Short problem
Edit the data from the line that has "Where should I click to: Click the" through the line that has "point(84,107)", changing "Report" to "Flag" and keeping everything else as it is. Give back only those lines, without the pictures.

--- begin Given records ---

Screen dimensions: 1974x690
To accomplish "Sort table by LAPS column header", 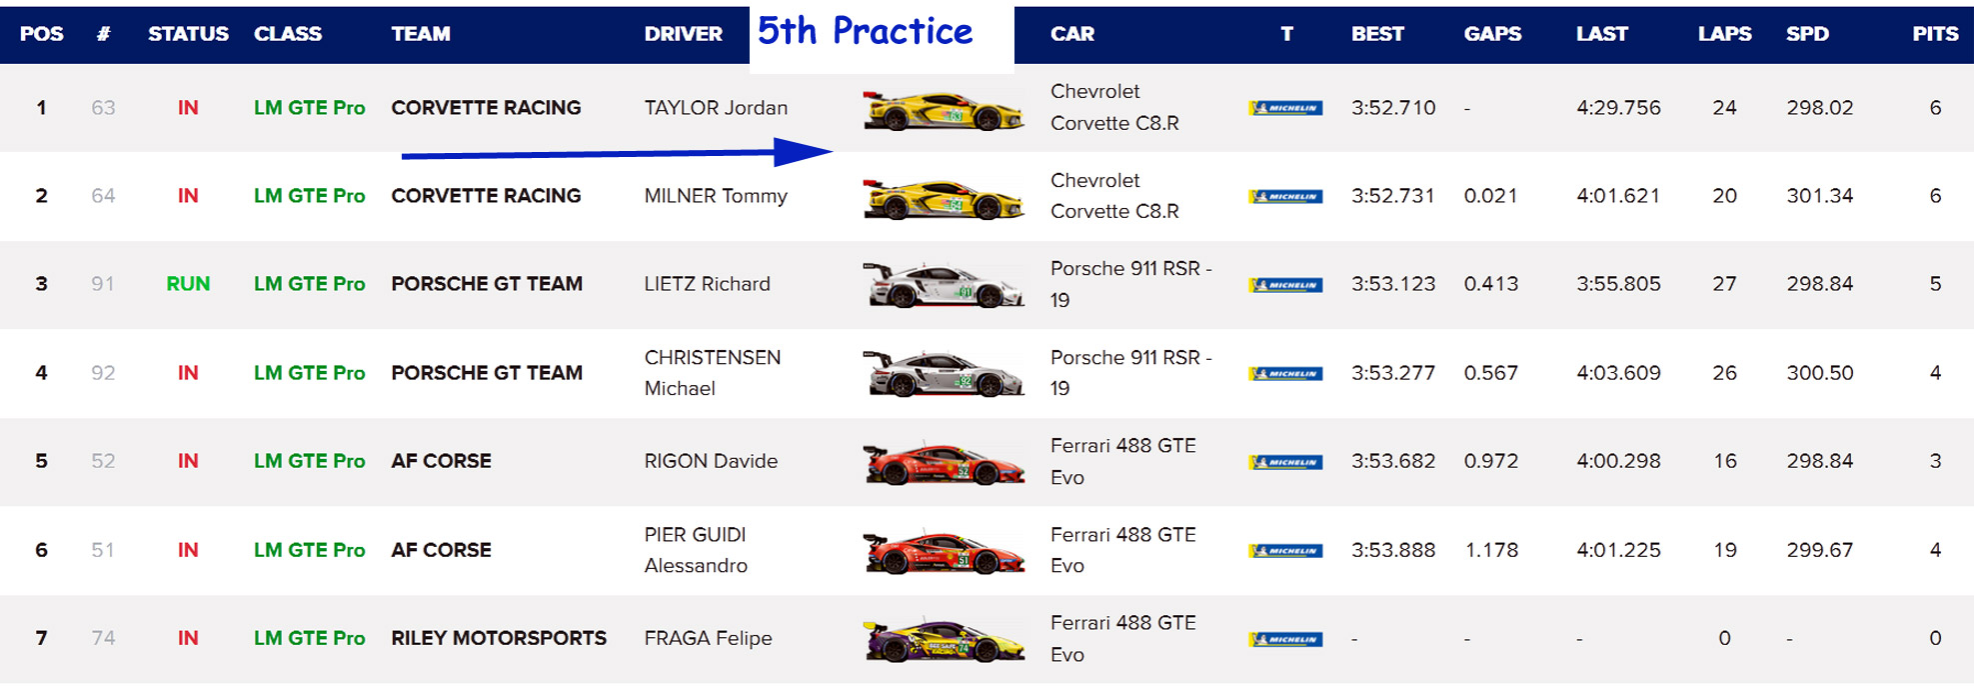I will pos(1724,34).
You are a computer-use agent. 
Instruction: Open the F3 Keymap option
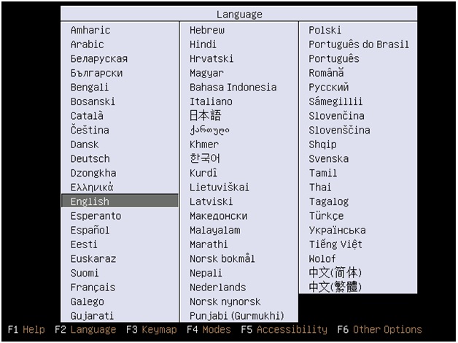click(x=151, y=330)
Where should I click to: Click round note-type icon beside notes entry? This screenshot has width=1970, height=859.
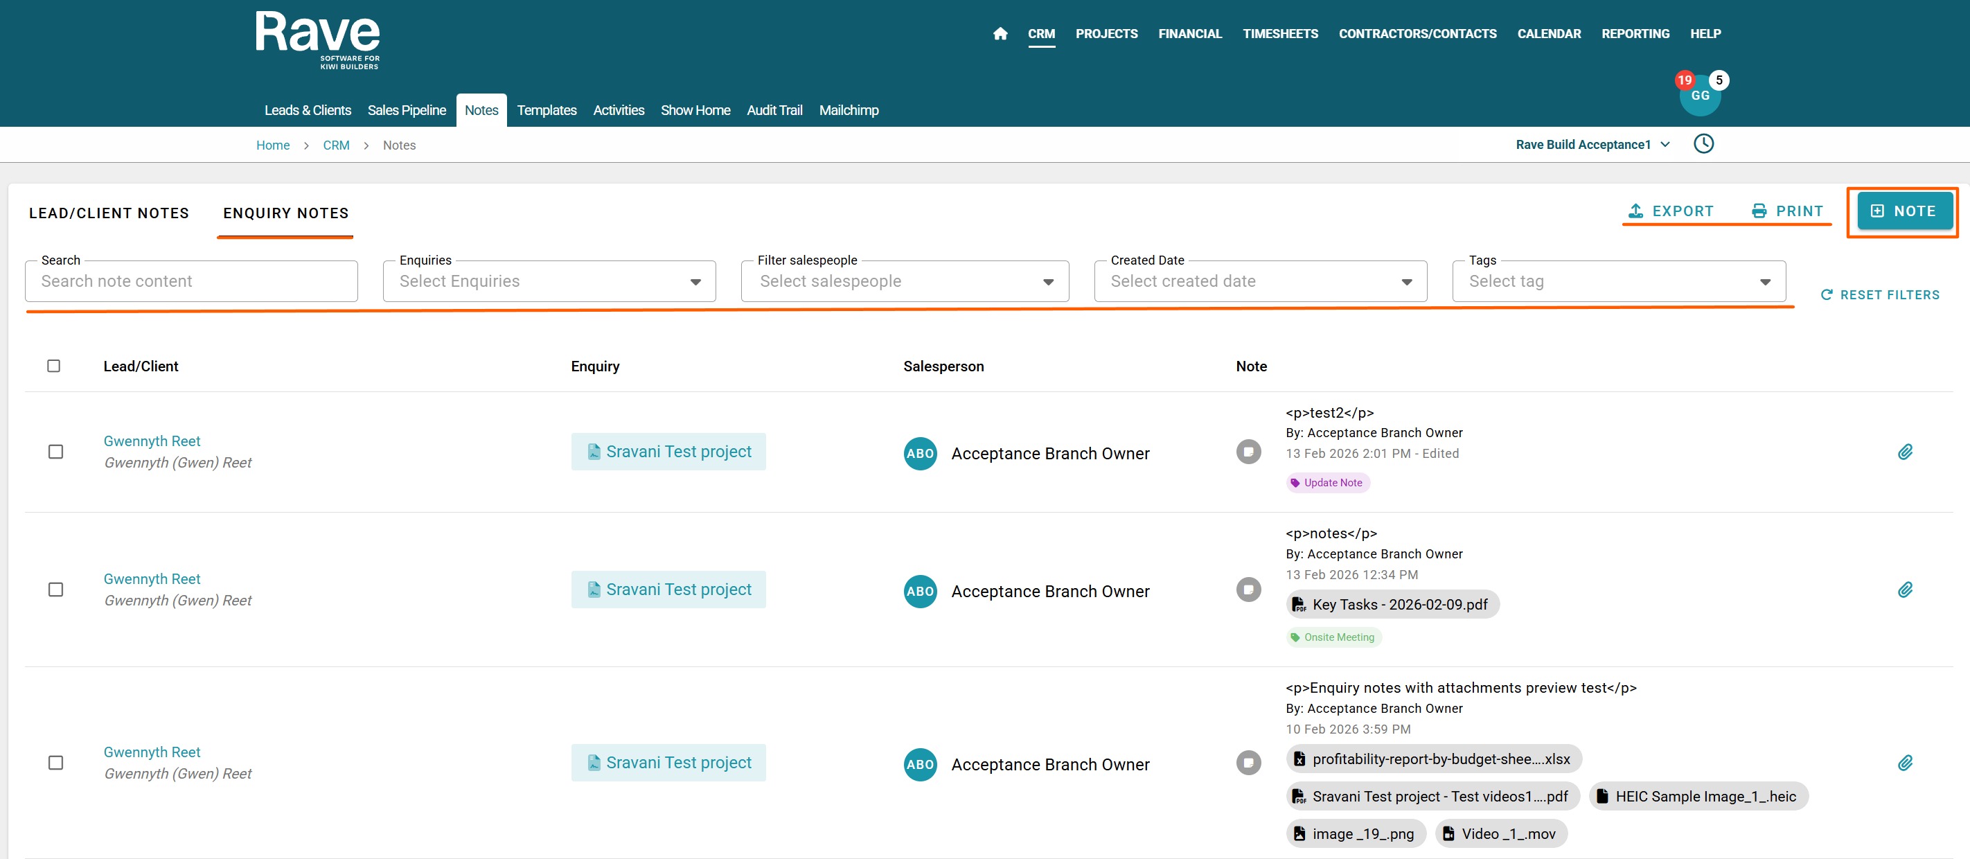click(x=1248, y=590)
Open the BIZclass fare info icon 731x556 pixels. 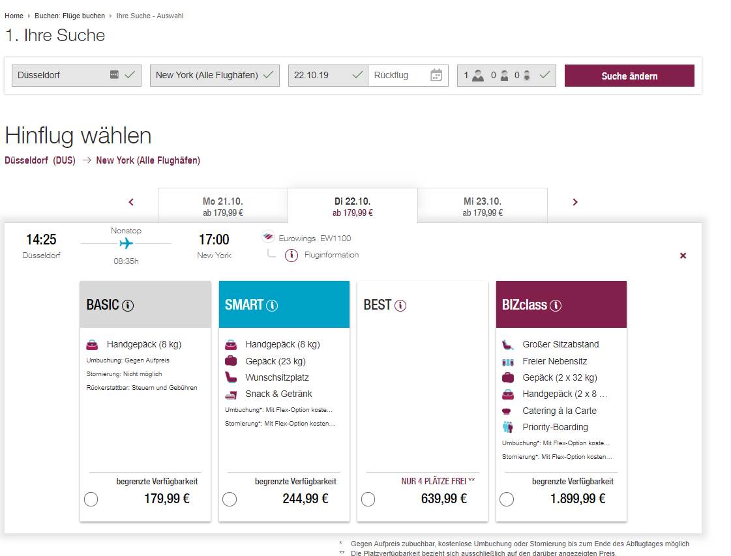pos(556,305)
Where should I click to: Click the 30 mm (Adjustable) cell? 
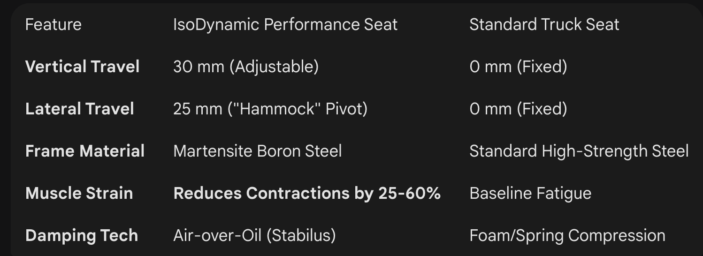pos(246,67)
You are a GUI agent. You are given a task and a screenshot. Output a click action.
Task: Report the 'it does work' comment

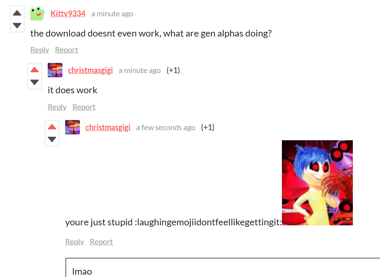point(84,107)
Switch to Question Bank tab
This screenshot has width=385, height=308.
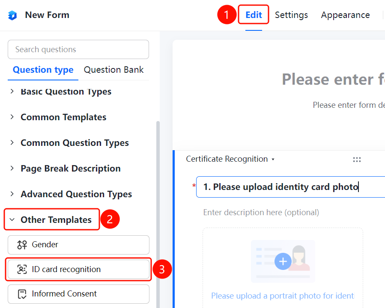pos(113,70)
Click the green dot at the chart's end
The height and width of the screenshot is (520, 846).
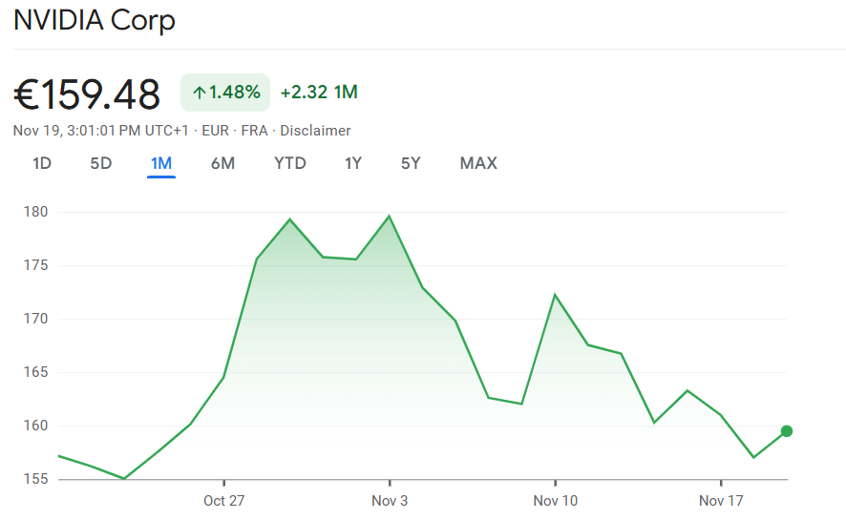pos(787,431)
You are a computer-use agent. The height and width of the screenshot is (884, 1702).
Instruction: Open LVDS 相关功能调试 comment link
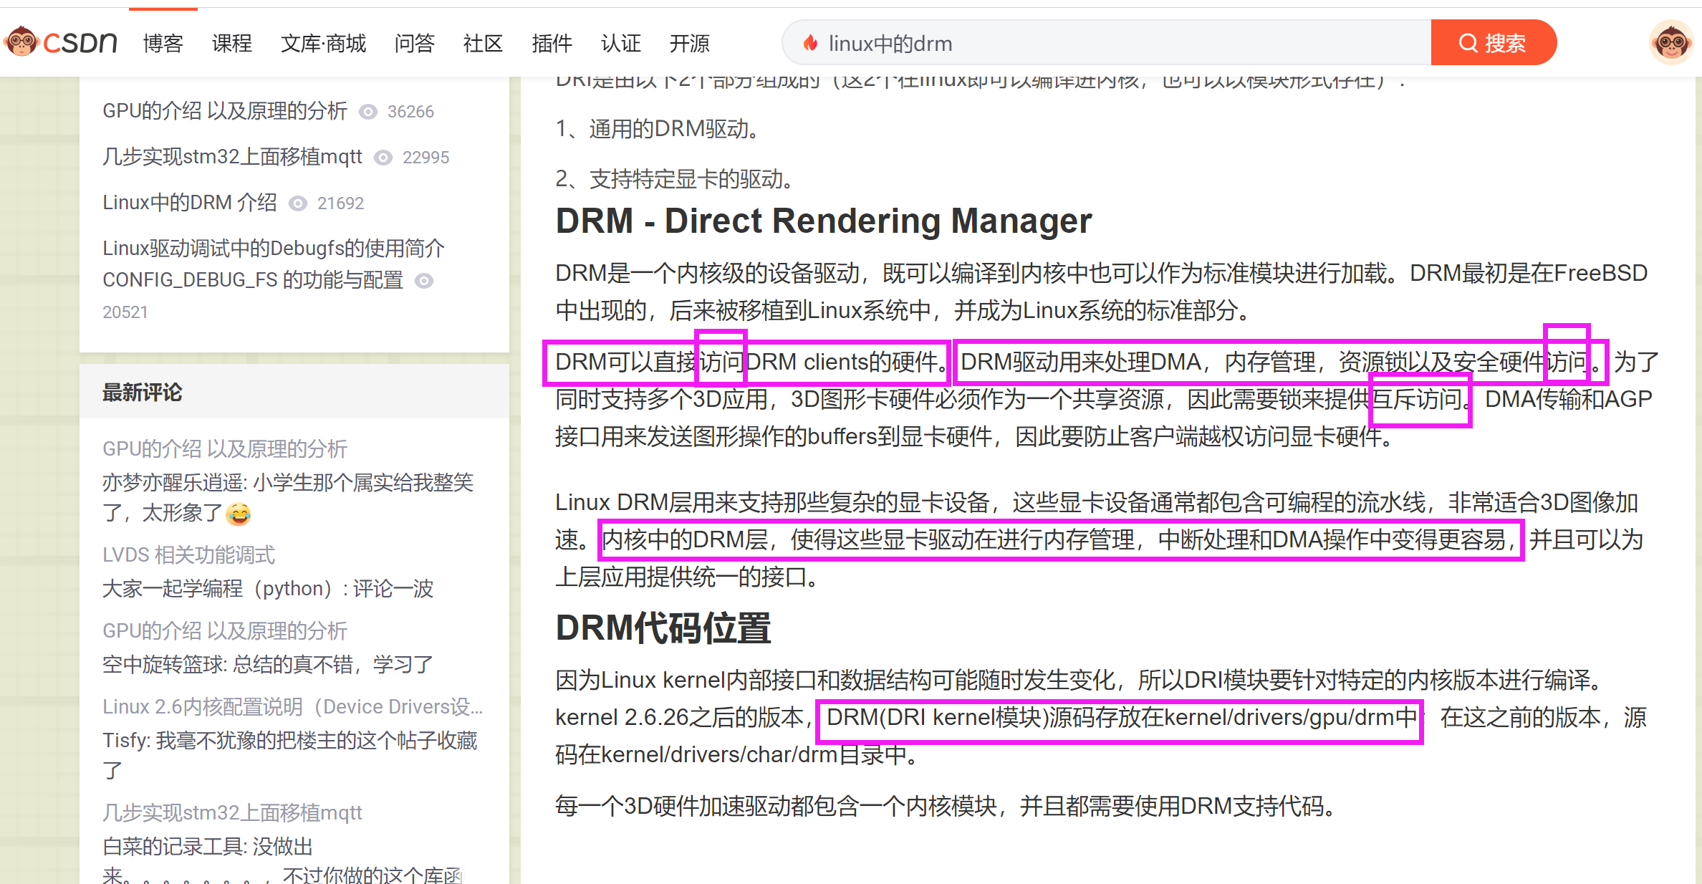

--- end Given records ---

The result
Where should I click to: Click the 30 mm (Adjustable) cell? 
pos(246,67)
You are a GUI agent. You are given a task and a screenshot. Output a click action.
Task: Flag the 'it does work' comment

point(84,107)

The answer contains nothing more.